La libraire de Penelope Fitzgerald - Editions Table Ronde

Florence Green est une veuve d’une quarantaine d’années vivant depuis peu dans un village en bord de mer dans le Suffolk. Elle forme le projet de racheter The Old House, une grande masure, pour en faire une librairie. Les habitants qu’elle côtoie de près ou de loin ont du mal à comprendre ce projet, certains s’évertuent même à lui mettre des bâtons dans les roues. Qu’à cela ne tienne, Florence n’en fait qu’à sa tête, nettoie, répare et réaménage The Old House en librairie. Même si un esprit frappeur vient perturber ses plans, notre héroïne s’acharne. Entre demandes de livres étranges, bibliothèque de prêt et assistants qui ne l’aident pas comme il le faudrait, Florence avance, vaille que vaille.
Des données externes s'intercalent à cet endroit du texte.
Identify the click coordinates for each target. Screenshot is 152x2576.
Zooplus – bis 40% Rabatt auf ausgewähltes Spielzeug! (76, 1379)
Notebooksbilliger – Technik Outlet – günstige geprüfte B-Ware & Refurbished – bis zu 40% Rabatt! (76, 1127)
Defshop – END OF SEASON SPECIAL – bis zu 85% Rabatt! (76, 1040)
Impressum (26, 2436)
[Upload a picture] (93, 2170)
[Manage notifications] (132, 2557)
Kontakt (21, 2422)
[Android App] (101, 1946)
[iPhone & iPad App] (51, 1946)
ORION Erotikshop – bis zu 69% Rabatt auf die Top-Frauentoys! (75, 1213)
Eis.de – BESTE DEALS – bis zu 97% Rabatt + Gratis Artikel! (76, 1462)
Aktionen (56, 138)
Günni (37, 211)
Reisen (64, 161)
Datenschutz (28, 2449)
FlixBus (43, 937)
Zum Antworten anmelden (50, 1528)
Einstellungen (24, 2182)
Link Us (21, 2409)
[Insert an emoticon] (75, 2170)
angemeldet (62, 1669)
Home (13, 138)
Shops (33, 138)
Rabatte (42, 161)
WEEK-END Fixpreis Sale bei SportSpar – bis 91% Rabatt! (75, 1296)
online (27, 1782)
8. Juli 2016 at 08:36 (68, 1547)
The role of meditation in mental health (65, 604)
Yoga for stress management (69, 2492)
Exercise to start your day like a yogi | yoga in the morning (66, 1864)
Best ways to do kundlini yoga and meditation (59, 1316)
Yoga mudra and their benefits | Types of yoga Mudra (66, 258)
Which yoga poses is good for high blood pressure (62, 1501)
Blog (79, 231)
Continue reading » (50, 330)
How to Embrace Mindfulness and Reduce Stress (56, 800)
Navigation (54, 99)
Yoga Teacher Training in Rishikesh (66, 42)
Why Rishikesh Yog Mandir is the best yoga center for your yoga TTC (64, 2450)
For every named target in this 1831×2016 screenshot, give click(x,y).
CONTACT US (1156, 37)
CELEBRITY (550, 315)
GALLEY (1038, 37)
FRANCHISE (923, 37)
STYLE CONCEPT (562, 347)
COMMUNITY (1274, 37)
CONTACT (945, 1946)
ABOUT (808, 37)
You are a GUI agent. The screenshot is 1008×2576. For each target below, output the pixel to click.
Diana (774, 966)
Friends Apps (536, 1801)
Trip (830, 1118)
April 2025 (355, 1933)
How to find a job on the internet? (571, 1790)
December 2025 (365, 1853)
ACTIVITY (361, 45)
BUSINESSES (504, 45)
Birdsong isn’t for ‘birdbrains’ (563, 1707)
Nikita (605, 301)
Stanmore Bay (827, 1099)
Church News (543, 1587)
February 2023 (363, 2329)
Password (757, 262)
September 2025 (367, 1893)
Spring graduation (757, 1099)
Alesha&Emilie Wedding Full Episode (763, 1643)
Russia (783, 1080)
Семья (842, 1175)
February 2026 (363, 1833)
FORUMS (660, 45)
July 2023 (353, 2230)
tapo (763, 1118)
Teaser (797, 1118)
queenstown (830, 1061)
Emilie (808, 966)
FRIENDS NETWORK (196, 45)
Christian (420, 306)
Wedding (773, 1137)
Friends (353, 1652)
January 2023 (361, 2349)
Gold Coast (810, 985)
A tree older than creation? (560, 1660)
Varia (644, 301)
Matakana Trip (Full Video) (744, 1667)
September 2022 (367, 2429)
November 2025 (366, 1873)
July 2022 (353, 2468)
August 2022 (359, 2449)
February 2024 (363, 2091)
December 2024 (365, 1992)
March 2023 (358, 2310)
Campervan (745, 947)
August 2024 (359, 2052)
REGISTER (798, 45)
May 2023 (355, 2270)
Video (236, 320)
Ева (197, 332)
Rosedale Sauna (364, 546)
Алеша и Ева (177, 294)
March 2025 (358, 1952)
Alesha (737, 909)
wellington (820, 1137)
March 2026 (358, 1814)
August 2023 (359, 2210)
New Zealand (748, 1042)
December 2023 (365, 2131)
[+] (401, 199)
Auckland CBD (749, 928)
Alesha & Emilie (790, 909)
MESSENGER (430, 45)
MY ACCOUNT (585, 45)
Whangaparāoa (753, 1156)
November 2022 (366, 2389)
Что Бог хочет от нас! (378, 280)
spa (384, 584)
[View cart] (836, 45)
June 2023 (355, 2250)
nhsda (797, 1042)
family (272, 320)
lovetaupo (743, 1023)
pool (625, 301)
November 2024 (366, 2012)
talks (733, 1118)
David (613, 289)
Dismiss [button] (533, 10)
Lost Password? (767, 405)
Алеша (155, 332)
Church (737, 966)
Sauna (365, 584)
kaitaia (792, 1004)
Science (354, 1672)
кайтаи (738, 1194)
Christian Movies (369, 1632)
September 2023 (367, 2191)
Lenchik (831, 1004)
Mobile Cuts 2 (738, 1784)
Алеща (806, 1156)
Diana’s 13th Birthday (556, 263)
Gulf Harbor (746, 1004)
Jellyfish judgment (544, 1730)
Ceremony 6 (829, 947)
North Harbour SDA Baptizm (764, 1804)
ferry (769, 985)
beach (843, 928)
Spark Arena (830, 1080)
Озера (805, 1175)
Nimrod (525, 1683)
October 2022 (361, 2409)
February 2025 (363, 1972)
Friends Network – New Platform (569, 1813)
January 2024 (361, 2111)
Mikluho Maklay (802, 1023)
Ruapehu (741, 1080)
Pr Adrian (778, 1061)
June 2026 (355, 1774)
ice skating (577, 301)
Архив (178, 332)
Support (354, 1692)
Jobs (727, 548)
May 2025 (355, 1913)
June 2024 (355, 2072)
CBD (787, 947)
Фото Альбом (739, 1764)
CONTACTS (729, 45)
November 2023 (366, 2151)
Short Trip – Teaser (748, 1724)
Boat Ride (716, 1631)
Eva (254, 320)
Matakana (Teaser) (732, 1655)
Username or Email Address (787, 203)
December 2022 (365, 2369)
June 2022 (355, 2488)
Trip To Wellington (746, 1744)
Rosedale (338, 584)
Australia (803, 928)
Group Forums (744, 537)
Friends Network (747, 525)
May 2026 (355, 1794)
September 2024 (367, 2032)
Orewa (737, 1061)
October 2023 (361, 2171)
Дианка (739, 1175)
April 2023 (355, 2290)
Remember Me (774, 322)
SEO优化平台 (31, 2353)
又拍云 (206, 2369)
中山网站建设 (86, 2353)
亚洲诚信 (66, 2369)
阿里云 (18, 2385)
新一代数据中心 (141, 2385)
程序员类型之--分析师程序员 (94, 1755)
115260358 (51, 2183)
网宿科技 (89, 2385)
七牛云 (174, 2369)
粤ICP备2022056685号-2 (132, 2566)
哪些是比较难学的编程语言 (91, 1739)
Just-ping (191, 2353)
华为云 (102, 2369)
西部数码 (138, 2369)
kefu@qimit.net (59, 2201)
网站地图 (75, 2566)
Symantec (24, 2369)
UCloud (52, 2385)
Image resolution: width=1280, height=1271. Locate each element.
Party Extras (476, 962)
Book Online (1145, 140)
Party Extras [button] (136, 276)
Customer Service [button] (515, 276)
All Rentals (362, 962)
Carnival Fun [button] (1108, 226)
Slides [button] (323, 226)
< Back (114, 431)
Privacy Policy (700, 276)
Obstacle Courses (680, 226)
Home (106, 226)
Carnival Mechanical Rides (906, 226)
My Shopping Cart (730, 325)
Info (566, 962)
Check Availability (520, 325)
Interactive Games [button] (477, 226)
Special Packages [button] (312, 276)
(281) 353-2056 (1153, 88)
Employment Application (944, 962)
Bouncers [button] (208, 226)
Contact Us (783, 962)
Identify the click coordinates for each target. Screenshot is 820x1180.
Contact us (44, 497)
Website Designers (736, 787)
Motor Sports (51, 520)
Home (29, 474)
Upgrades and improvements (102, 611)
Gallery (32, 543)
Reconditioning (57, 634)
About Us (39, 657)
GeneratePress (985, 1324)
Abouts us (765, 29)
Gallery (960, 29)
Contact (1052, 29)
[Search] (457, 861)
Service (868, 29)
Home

Forcément, savoir qu’une femme se bat pour ouvrir une librairie, les prémices du roman étaient plus que tentants. S’ajoute à cela l’esprit frondeur de Florence, un brin excentrique et caustique pour compléter ce tableau de l’Angleterre de la fin des années 50. On pourrait reprocher à l’ensemble de ne pas être très passionnant, ne pas vraiment comprendre cette intervention du surnaturel, mais on se placerait dans le clan des réfractaires à la librairie, un peu stupides et bornés. Donc on ne dit rien, trop contents d’avoir découvert une autrice qui ait su raconter les vices des provinciaux et les difficultés pour la culture à se faire une place. Certains passages sont assez drôles. Cela m’a aussi fait penser à la remarque d’un vieux campagnard entendue la semaine dernière qui disait d’un couple installé dans son village depuis une bonne dizaine d’années que c’étaient encore des « étrangers »… Sans commentaire.

Une nouvelle lecture que je dois, tout comme celle La crevette et l’anémone, à un coffret Angleterre de Kube (et toujours cette éblouissante collection Petit Quai Voltaire !) Un florilège de livres peu connus et plutôt intéressants.

"On dit que vous êtes sur le point d'ouvrir une librairie. Ça prouve que vous êtes prête à tenter des choses invraisemblables."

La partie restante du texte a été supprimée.